Listed entries:
········

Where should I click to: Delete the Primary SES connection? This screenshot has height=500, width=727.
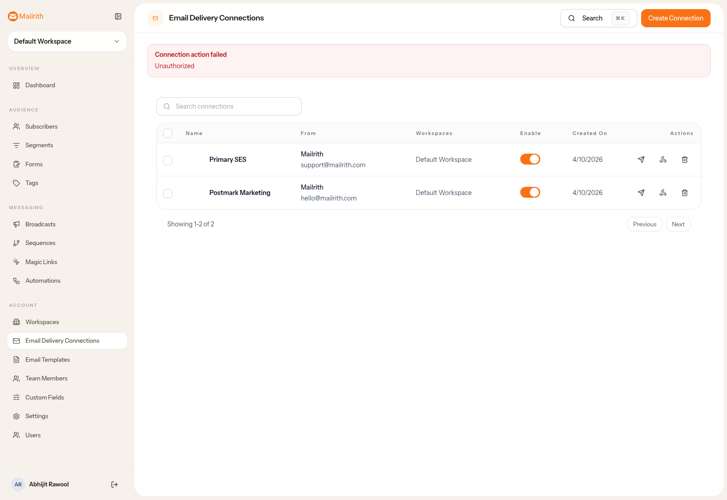click(685, 160)
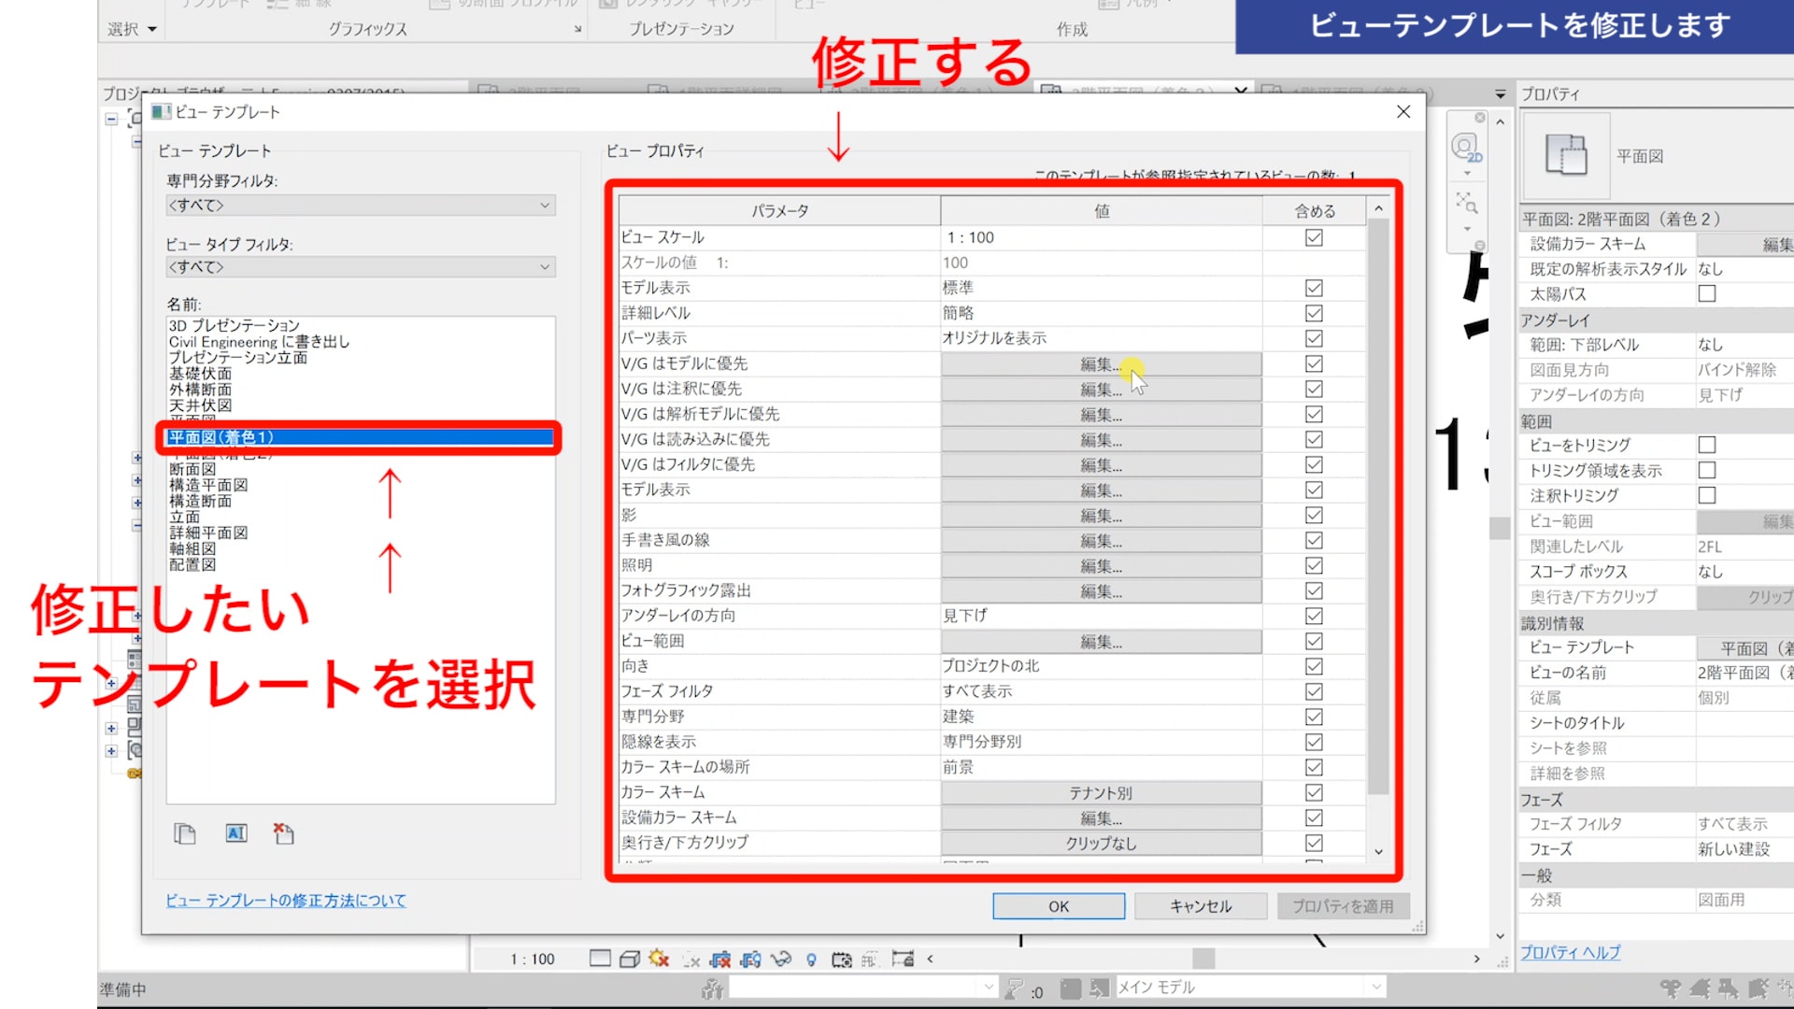Toggle Visual Style icon in view control bar

(630, 959)
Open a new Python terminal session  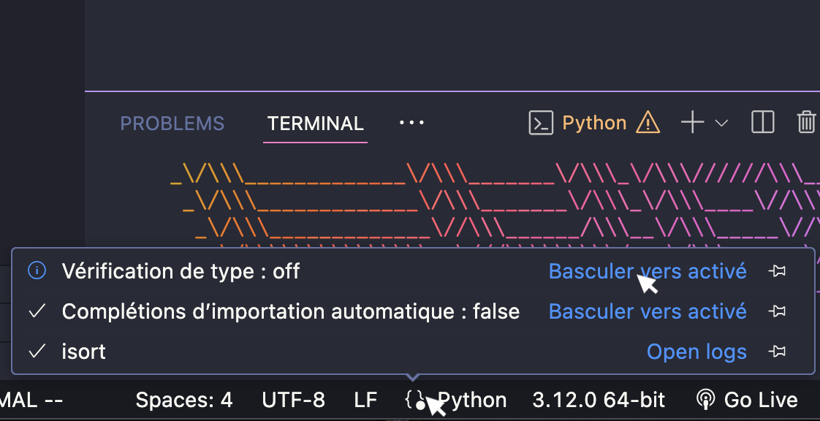691,122

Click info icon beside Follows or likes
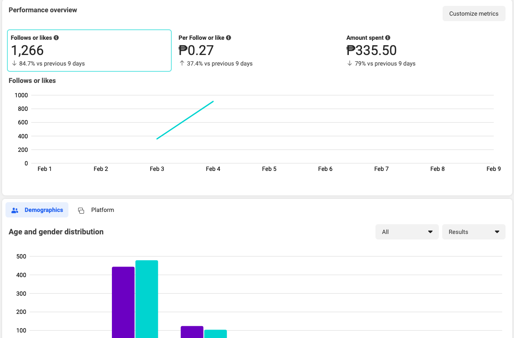coord(56,38)
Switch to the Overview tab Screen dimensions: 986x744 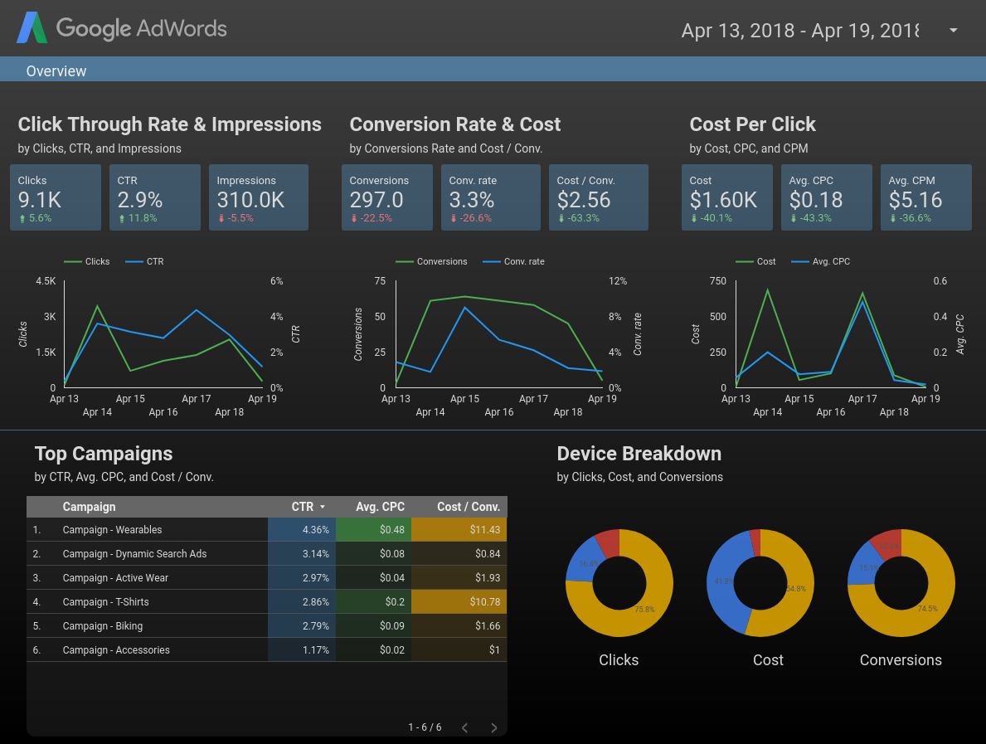click(56, 71)
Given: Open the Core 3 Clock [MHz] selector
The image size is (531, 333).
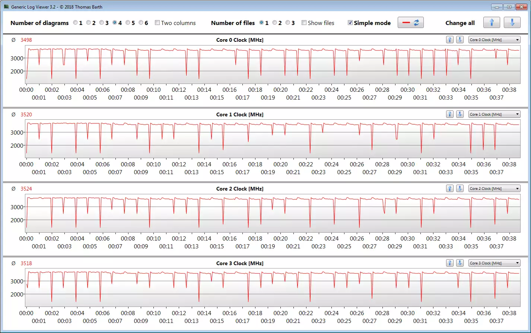Looking at the screenshot, I should pyautogui.click(x=494, y=263).
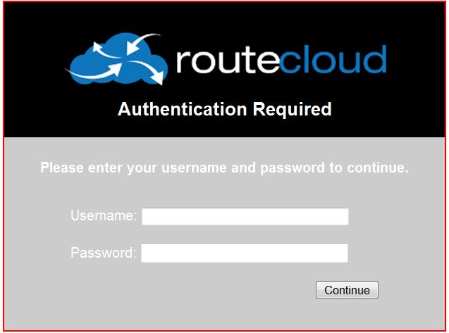Click empty gray area left of Continue button
The width and height of the screenshot is (449, 333).
tap(172, 290)
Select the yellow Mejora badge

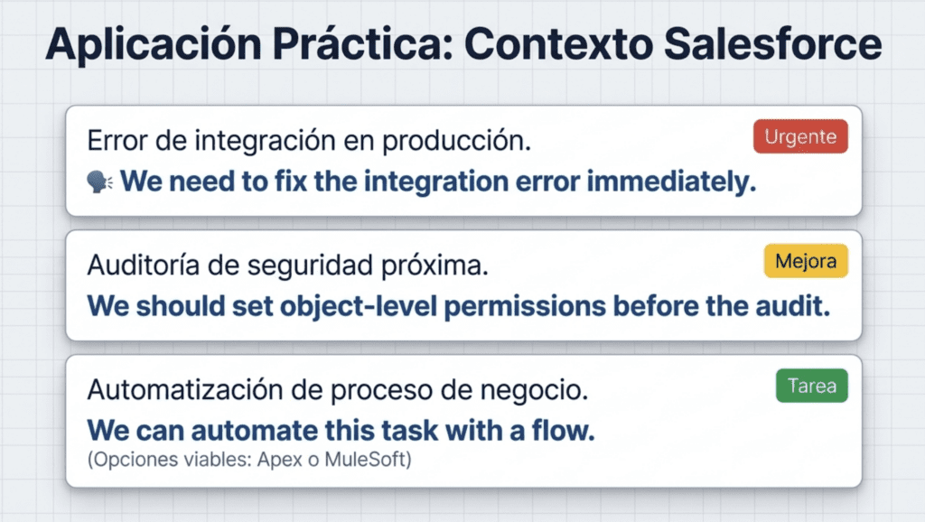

········

Directive:
Count the lines in the listing above that contain the word "height", and give only the number.

Completed exercise:
2